= Proactive cyber defence =

Proactive cyber defense

Proactive cyber defense is action through cyber and cognitive domains in opposition of an anticipated cyberattack. Proactive cyber defense can be understood as options between offensive and defensive measures. It includes interdicting, disrupting or deterring an attack or a threat's preparation to attack, either preemptively or in self-defence.

Proactive cyber defense differs from active defence in that it is preemptive (not waiting for an attack to occur). Active cyber defense differs from offensive cyber operations (OCO) in that the latter requires legislative exceptions to undertake. Hence, offensive cyber capabilities may be developed in collaboration with industry and facilitated by the private sector; these operations are often led by nation states.

== Methods and aims ==
Common methods of proactive cyber defense include cyber deception, attribution, threat hunting and adversarial pursuit. The mission of the pre-emptive and proactive operations is to conduct aggressive interception and disruption activities against an adversary using: psychological operations, managed information dissemination, precision targeting, information warfare operations, computer network exploitation, and other active threat reduction measures.

The proactive defense strategy is meant to improve information collection by stimulating reactions of the threat agents and to provide strike options as well as to enhance operational preparation of the real or virtual battlespace. Proactive cyber defence can be a measure for detecting and obtaining information before a cyber attack, or it can also be impending cyber operation and be determining the origin of an operation that involves launching a pre-emptive, preventive, or cyber counter-operation.

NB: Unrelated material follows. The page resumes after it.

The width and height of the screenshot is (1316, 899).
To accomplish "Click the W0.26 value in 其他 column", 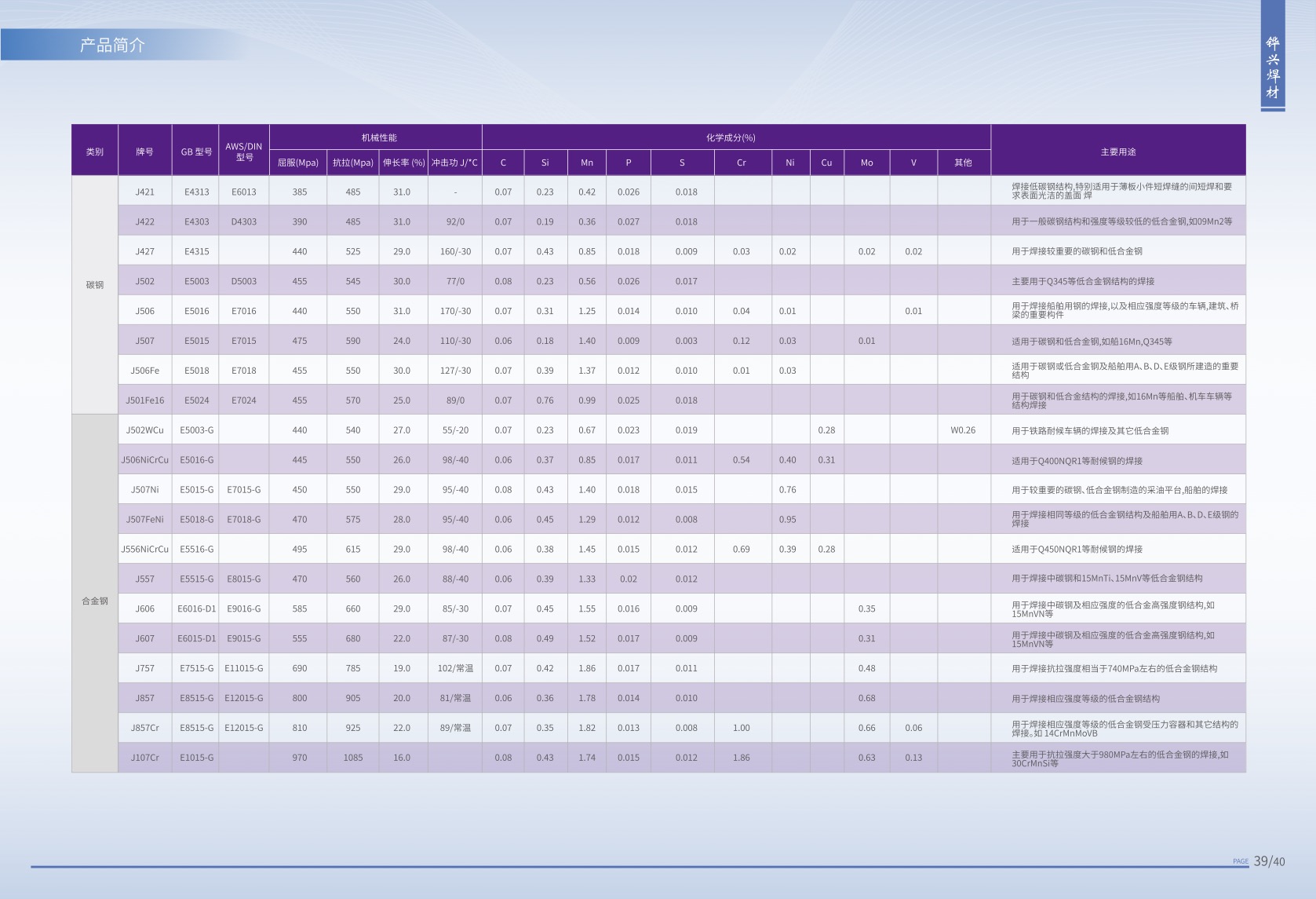I will (963, 430).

The offensive capacity includes the manipulation and/or disruption of networks and systems with the purpose of limiting or eliminating the adversary's operational capability. This capability can be required to guarantee one's freedom of action in the cyber domain. Cyber-attacks can be launched to repel an attack (active defence) or to support the operational action.

==Cyber defense==
Strategically, cyber defence refers to operations that are conducted in the cyber domain in support of mission objectives. The main difference between cyber security and cyber defence is that cyber defence requires a shift from network assurance (security) to mission assurance. Cyber defence focuses on sensing, detecting, orienting, and engaging adversaries in order to assure mission success and to outmanoeuver the adversary. This shift from security to defence requires a strong emphasis on intelligence, and reconnaissance, and the integration of staff activities to include intelligence, operations, communications, and planning.

Defensive cyber operations refer to activities on or through the global information infrastructure to help protect an institutions' electronic information and information infrastructures as a matter of mission assurance. Defensive cyber does not normally involve direct engagement with the adversary.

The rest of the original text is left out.